If you’re one of those people who finds they get a lot of different things started but never finish any of them, do yourself a solid and try to focus on one thing at a time and get each of them finished before moving on to something else. Having a stack of 50 partially started and finished projects isn’t nearly as impressive as having 4 or 5 completed and monetized, or at least valued projects completed and doing something for you.
This should be a similar conversation for anyone who wants to see progress in their fitness program. If you follow me on Fitocracy where I track my workouts, I tend to track my workouts and they have been looking fairly consistent and similar lately. It tends to consist of a lot of bench press and deadlifts. Why? Because I’m currently trying to increase my bench press and deadlift. I throw in the odd various exercise here and there that’s different, but the main goal is to get my deadlift weight up, which means deadlifting until I can’t feel feelings anymore.
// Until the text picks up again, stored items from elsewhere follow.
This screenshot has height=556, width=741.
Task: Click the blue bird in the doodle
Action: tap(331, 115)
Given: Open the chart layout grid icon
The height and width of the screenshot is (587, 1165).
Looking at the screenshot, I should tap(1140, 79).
You’ll get better at what you attempt to get better at, which means doing a specific task will lead to improvements in that specific task. That’s why I’m doing a lot of deadlifts instead of standing on a bosu and doing pistol squats while twirling a frisbee and one-arm handstand pushups. Would doing those potentially result in me getting more strength or stability for my deadlift? Possible, but not nearly as much as a couple sets of heavy heavy doubles would.
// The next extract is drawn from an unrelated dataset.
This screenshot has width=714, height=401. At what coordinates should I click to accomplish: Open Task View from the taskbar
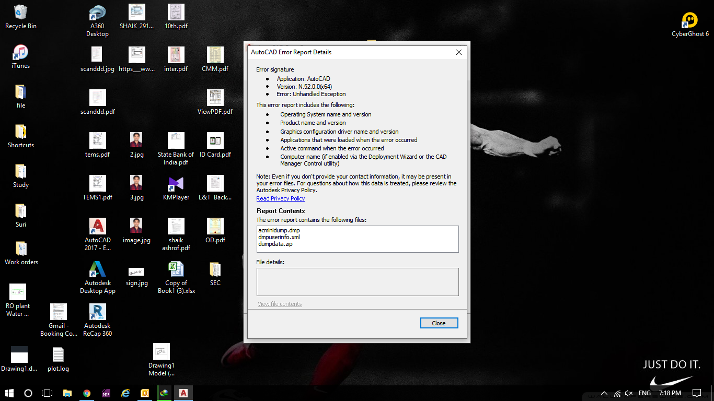[x=47, y=393]
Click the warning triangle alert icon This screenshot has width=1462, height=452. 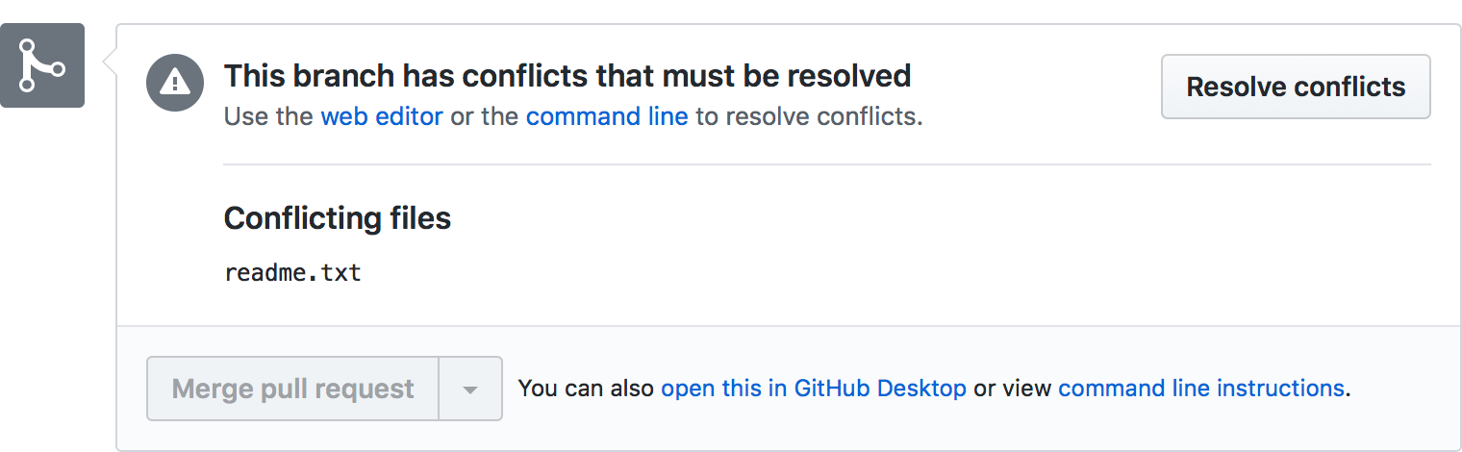(x=175, y=83)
This plays into the multi-tasker phenomenon you’ll see in the gym on a daily basis. Someone trying to train for a marathon while gaining muscle in their upper body and simultaneously trying to break the world record for back squats with a body fat percentage somewhere close to prime plus 1% sure seems like a good idea, but it’s the training equivalent of trying to herd cats.
Think about that for a second. A bunch of cats.
Being herded in a singular direction.
It’s a slow anarchy that would sooner result in drinking and faces through walls.
Instead of trying to do everything, focus on one thing. Just for now. Now do that and do it well. Then, work on something else, while doing a minimal amount of energy input towards maintaining the gains you were able to get from the previous goal.
Let’s say that once I get to my goal of deadlifting 500 pounds, I decide I want to get faster at running a 5km race. These two goals are pretty well at the opposite ends of the spectrum when it comes to performance and physical capacity, which is why I picked them. Once I hit the goal, I can get away with training deadlifts only once a week or even once every second week and not see a dramatic decrease in strength, as long as the relative intensity is up there and I’m maintaining a consistent technical capacity to perform the movements properly. Form there I can devote time to running the 5km in under 25 minutes or less, which would take some considerable time and energy to get this big frame moving that quickly and for that long.
By trying to do both at once, I would wind up frustrated and seeing minimal improvements in either, as the energy spent trying to improve my run performance would negatively impact the energy available for my deadlift performance, and vice versa. This is like watching football, checking email, listening to the new No Doubt album while trying to get Facebook updated and write up a program. Nothing gets done because everything is involved.
Focus on one thing. Get it done. Then, move on to something else.